_Instruction_
Locate each line in the listing below that contains the string "point", and copy those lines in full.

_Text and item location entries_
▬▬▬▬▬▬▬▬▬▬
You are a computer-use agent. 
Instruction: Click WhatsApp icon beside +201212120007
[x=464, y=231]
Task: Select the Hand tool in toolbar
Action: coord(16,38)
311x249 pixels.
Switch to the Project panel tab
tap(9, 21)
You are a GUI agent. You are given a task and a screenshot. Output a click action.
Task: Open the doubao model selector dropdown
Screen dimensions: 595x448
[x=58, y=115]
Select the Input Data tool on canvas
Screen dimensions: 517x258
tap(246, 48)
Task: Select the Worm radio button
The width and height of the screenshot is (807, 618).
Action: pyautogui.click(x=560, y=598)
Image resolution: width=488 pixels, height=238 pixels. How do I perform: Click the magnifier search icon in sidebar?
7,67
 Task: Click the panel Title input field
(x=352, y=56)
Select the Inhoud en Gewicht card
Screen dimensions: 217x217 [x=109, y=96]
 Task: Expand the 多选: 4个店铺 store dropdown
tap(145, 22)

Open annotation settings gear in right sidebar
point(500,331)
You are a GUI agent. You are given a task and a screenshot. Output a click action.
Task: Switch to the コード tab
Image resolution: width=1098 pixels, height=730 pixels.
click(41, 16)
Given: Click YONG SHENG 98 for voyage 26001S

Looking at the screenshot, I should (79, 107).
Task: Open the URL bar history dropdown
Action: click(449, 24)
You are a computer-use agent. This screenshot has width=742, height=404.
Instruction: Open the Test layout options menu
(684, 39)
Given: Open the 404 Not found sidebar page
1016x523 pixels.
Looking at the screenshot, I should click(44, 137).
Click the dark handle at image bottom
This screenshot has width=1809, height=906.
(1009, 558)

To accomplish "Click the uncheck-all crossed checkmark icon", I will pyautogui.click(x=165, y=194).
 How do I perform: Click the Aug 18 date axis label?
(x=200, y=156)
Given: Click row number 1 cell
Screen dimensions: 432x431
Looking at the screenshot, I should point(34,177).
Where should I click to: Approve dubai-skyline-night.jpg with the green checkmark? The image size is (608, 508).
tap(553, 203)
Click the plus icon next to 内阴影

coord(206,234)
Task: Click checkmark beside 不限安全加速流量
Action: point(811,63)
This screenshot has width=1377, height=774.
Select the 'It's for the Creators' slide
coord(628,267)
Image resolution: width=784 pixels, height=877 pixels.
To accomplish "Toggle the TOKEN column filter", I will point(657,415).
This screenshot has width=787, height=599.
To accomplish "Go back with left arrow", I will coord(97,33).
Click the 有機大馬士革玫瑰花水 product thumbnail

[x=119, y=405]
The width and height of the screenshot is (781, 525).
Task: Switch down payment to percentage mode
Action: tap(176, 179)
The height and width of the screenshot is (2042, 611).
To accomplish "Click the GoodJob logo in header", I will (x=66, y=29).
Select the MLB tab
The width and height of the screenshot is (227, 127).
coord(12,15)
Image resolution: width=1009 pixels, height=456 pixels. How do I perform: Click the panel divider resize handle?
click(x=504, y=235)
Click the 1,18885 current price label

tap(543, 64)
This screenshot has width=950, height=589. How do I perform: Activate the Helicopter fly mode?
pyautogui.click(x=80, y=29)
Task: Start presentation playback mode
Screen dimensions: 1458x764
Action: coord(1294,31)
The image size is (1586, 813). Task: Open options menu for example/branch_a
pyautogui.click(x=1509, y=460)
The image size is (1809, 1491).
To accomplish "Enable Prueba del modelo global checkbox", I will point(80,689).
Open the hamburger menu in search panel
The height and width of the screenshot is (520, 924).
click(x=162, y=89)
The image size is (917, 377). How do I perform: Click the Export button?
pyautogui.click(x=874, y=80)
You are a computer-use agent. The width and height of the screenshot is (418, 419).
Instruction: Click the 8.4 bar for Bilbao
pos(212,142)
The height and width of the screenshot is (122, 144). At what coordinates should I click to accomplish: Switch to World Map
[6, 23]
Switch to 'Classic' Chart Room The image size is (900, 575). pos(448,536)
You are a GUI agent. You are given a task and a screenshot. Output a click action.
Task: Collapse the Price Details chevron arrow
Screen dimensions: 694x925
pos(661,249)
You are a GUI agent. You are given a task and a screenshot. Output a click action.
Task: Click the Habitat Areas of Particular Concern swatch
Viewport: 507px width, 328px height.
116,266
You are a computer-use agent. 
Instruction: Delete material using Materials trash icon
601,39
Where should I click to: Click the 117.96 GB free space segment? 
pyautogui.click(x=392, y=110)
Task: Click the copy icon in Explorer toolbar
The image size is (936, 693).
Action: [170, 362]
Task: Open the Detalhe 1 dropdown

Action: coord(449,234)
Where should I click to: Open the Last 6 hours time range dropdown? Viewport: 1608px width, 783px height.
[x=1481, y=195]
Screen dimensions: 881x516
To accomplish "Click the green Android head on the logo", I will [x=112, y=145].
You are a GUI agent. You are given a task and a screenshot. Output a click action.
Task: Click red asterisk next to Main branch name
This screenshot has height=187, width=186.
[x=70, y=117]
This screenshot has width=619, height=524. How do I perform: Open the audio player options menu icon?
▬▬▬▬▬▬▬▬▬▬
_Task response_
point(500,331)
Looking at the screenshot, I should point(34,177).
Action: point(811,63)
To accomplish "Toggle the TOKEN column filter", I will point(657,415).
To accomplish "Enable Prueba del modelo global checkbox", I will point(80,689).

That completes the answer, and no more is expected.